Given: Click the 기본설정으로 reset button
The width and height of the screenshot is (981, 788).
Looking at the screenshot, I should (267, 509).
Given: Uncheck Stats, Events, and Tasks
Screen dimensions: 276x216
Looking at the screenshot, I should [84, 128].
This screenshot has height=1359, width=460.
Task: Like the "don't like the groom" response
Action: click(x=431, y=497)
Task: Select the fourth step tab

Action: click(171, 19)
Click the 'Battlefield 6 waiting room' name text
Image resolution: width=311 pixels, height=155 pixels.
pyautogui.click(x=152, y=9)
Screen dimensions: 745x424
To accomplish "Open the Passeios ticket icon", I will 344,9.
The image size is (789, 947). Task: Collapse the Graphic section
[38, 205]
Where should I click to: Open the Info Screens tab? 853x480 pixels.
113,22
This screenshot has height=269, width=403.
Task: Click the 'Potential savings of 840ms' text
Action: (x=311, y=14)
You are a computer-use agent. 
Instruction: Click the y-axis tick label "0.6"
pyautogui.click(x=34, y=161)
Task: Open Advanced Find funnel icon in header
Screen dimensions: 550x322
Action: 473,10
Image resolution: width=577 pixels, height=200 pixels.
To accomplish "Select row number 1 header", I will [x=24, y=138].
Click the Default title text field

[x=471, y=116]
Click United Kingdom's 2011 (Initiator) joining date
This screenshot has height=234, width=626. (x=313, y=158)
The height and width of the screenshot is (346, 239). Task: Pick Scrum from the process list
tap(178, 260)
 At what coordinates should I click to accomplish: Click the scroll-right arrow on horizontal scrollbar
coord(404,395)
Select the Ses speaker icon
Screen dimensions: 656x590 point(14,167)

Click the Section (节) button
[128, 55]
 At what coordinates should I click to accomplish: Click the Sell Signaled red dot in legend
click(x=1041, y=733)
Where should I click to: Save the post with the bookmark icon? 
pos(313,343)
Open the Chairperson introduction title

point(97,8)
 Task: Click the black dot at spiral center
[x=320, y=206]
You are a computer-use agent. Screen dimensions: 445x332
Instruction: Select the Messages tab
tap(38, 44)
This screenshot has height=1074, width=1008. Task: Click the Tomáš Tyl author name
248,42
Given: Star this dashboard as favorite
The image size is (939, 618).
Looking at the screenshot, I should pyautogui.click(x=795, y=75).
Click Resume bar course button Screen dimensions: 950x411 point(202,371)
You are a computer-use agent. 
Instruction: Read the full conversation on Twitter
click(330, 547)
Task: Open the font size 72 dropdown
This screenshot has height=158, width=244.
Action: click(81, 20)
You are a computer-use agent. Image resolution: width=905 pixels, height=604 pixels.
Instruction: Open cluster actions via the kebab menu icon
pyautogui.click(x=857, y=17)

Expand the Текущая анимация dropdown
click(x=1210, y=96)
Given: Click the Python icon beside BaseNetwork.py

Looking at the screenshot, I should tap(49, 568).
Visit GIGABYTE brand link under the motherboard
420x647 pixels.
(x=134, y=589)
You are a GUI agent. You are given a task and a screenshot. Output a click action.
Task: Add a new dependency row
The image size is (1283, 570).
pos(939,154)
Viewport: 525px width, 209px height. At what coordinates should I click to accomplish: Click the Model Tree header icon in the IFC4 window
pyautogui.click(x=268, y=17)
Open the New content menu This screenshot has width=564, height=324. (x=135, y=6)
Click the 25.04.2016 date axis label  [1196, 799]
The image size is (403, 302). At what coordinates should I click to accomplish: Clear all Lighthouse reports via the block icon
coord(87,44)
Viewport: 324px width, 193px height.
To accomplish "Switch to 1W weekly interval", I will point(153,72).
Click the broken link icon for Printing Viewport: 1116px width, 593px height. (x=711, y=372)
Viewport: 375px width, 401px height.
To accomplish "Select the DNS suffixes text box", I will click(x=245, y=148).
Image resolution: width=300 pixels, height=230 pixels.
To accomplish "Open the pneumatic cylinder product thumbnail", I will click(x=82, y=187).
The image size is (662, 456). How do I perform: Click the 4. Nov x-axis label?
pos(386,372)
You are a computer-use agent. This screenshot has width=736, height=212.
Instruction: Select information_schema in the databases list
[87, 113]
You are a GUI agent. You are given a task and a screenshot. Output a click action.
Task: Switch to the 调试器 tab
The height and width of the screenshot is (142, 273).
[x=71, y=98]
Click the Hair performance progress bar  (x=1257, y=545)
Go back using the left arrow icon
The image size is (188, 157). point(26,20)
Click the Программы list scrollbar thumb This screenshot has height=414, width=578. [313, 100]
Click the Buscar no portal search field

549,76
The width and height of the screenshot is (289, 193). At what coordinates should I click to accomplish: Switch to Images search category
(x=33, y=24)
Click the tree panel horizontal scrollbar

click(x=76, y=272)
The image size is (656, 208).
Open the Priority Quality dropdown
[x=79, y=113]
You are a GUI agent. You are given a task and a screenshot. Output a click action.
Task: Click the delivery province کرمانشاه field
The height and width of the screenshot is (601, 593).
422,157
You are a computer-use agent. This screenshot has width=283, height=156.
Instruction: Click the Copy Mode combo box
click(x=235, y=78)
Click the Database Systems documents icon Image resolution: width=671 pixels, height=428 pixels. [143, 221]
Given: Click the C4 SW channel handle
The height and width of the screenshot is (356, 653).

- [WHAT YOU WILL DO] Within the material above, extract exactly the lines that start at the line containing "The image size is (656, 208)." and stop after the line containing "has width=283, height=156.", and only those.

- [RESPONSE AREA]
The image size is (656, 208).
Open the Priority Quality dropdown
[x=79, y=113]
You are a GUI agent. You are given a task and a screenshot. Output a click action.
Task: Click the delivery province کرمانشاه field
The height and width of the screenshot is (601, 593).
422,157
You are a computer-use agent. This screenshot has width=283, height=156.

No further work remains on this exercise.